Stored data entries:
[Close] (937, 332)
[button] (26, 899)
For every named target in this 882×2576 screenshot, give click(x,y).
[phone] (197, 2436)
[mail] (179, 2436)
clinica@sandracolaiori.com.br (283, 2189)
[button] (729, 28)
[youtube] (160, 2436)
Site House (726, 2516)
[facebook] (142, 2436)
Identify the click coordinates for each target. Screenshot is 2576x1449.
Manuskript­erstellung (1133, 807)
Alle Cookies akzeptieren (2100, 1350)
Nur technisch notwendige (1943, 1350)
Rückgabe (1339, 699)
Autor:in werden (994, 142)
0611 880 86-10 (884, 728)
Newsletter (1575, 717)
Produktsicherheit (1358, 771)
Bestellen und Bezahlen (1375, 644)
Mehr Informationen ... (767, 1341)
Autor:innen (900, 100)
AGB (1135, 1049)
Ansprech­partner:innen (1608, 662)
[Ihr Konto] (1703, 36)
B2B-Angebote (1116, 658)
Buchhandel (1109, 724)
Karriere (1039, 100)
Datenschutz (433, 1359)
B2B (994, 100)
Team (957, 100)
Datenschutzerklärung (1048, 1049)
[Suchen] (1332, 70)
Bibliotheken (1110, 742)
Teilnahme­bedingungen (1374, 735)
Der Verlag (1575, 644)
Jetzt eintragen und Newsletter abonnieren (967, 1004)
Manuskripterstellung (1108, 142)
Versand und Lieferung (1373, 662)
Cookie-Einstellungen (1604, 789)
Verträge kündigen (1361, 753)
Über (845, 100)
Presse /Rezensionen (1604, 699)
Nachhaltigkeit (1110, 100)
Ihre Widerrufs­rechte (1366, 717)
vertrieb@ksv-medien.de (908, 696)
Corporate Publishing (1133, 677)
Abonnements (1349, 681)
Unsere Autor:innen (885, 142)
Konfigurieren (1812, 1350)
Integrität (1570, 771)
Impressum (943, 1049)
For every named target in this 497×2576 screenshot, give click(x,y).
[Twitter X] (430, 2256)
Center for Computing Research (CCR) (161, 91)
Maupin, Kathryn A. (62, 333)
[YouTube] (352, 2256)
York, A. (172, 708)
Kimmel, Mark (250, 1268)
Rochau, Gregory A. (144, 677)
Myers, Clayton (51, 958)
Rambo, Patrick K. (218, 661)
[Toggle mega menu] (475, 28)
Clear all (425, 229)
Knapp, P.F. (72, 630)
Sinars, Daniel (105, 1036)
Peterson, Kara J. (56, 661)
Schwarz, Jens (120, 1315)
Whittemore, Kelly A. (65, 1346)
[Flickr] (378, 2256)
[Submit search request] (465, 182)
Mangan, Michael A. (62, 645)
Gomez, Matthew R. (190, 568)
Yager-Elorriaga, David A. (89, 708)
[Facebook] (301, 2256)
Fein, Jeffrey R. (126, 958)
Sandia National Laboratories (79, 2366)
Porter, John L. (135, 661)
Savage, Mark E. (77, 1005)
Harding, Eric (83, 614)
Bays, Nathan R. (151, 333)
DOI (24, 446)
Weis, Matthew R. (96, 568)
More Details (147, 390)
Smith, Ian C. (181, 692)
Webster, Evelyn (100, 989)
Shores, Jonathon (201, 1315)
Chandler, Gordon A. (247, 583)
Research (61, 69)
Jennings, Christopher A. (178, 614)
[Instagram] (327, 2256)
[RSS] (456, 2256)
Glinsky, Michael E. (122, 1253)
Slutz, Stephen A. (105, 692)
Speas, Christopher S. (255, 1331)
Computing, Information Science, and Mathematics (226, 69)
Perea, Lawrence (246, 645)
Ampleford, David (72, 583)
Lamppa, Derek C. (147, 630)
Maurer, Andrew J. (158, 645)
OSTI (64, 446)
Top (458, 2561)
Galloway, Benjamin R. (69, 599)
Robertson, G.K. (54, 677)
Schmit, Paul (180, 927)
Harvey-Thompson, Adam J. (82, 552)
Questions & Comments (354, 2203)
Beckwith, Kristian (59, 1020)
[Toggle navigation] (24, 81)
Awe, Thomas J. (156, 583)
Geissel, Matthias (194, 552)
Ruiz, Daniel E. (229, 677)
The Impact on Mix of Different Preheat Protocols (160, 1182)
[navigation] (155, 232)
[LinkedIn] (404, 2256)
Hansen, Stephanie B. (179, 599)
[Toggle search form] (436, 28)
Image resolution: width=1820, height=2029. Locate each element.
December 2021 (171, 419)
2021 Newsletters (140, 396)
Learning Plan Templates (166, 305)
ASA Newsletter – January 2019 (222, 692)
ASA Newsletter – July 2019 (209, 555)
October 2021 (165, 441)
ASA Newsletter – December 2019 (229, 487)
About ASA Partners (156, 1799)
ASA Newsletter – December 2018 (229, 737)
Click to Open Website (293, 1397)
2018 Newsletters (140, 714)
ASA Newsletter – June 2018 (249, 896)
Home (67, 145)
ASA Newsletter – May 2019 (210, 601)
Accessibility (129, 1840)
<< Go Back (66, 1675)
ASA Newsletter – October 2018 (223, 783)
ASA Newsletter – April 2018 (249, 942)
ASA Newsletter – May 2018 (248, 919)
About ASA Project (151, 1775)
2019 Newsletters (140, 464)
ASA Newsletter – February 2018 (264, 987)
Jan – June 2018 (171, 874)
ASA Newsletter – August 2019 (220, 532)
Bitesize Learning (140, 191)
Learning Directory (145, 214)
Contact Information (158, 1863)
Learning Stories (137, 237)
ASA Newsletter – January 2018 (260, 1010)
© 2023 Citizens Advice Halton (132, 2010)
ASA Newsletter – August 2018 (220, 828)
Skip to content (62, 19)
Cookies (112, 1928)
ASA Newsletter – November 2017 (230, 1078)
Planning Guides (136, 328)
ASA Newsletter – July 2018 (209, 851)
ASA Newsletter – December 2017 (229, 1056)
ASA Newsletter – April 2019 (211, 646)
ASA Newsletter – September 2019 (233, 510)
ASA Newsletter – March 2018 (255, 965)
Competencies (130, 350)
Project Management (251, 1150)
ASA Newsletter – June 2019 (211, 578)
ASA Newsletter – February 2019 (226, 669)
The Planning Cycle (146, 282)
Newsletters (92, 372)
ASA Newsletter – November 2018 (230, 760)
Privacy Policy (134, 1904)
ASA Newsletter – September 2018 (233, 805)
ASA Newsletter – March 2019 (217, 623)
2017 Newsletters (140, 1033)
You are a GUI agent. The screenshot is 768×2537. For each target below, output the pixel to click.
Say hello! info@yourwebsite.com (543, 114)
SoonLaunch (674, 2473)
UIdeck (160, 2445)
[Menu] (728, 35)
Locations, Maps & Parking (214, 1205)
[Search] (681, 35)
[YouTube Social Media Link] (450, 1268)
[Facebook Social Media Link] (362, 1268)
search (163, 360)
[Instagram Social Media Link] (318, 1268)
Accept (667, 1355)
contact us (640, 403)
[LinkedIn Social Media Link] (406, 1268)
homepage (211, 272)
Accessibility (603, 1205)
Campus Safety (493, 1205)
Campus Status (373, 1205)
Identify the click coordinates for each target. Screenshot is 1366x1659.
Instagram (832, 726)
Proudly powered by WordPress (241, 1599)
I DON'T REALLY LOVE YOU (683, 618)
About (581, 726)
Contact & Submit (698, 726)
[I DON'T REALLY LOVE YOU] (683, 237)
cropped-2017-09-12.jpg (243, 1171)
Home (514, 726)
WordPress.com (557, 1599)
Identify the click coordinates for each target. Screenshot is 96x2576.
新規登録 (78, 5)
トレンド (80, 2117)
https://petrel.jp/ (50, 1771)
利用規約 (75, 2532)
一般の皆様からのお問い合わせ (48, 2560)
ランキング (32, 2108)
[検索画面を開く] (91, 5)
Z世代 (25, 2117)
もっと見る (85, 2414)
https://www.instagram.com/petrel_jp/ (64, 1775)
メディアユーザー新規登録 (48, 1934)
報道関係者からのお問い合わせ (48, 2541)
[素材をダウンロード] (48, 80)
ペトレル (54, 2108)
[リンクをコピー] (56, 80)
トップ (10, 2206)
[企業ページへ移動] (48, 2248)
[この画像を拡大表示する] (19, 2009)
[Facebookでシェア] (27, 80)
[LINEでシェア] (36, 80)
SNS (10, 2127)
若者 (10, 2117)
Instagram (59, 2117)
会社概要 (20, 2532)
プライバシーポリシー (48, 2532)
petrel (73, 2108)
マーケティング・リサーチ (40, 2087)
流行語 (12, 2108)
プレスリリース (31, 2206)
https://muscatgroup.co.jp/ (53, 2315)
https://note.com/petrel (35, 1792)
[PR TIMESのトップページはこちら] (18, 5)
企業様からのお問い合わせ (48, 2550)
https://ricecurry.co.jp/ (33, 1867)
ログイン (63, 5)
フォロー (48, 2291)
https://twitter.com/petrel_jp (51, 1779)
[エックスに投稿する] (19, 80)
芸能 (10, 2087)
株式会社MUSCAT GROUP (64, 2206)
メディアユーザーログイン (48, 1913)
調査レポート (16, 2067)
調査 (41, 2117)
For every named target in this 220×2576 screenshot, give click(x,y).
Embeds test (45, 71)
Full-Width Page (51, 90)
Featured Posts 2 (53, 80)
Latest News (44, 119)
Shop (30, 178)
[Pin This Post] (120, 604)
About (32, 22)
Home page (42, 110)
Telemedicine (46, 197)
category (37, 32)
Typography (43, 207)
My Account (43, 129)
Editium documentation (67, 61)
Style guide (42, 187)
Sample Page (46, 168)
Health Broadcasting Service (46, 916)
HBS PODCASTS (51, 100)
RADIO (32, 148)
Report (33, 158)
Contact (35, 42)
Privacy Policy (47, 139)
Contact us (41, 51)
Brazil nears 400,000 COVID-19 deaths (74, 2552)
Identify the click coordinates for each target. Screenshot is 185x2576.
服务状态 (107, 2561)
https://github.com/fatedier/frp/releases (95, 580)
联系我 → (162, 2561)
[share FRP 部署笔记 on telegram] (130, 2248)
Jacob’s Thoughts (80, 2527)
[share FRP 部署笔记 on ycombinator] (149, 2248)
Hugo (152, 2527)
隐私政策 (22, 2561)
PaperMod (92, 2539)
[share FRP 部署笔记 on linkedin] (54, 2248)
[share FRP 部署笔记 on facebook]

■ **Instructions for the task**
Give the exact lines, and only those, from the line containing "cropped-2017-09-12.jpg (243, 1171)" through the line containing "Home page (42, 110)" in the entries above.

■ **Solution below**
cropped-2017-09-12.jpg (243, 1171)
Home (514, 726)
WordPress.com (557, 1599)
Identify the click coordinates for each target. Screenshot is 96x2576.
新規登録 (78, 5)
トレンド (80, 2117)
https://petrel.jp/ (50, 1771)
利用規約 (75, 2532)
一般の皆様からのお問い合わせ (48, 2560)
ランキング (32, 2108)
[検索画面を開く] (91, 5)
Z世代 (25, 2117)
もっと見る (85, 2414)
https://www.instagram.com/petrel_jp/ (64, 1775)
メディアユーザー新規登録 (48, 1934)
報道関係者からのお問い合わせ (48, 2541)
[素材をダウンロード] (48, 80)
ペトレル (54, 2108)
[リンクをコピー] (56, 80)
トップ (10, 2206)
[企業ページへ移動] (48, 2248)
[この画像を拡大表示する] (19, 2009)
[Facebookでシェア] (27, 80)
[LINEでシェア] (36, 80)
SNS (10, 2127)
若者 (10, 2117)
Instagram (59, 2117)
会社概要 (20, 2532)
プライバシーポリシー (48, 2532)
petrel (73, 2108)
マーケティング・リサーチ (40, 2087)
流行語 (12, 2108)
プレスリリース (31, 2206)
https://muscatgroup.co.jp/ (53, 2315)
https://note.com/petrel (35, 1792)
[PR TIMESのトップページはこちら] (18, 5)
企業様からのお問い合わせ (48, 2550)
https://ricecurry.co.jp/ (33, 1867)
ログイン (63, 5)
フォロー (48, 2291)
https://twitter.com/petrel_jp (51, 1779)
[エックスに投稿する] (19, 80)
芸能 (10, 2087)
株式会社MUSCAT GROUP (64, 2206)
メディアユーザーログイン (48, 1913)
調査レポート (16, 2067)
調査 (41, 2117)
For every named target in this 220×2576 screenshot, give click(x,y).
Embeds test (45, 71)
Full-Width Page (51, 90)
Featured Posts 2 (53, 80)
Latest News (44, 119)
Shop (30, 178)
[Pin This Post] (120, 604)
About (32, 22)
Home page (42, 110)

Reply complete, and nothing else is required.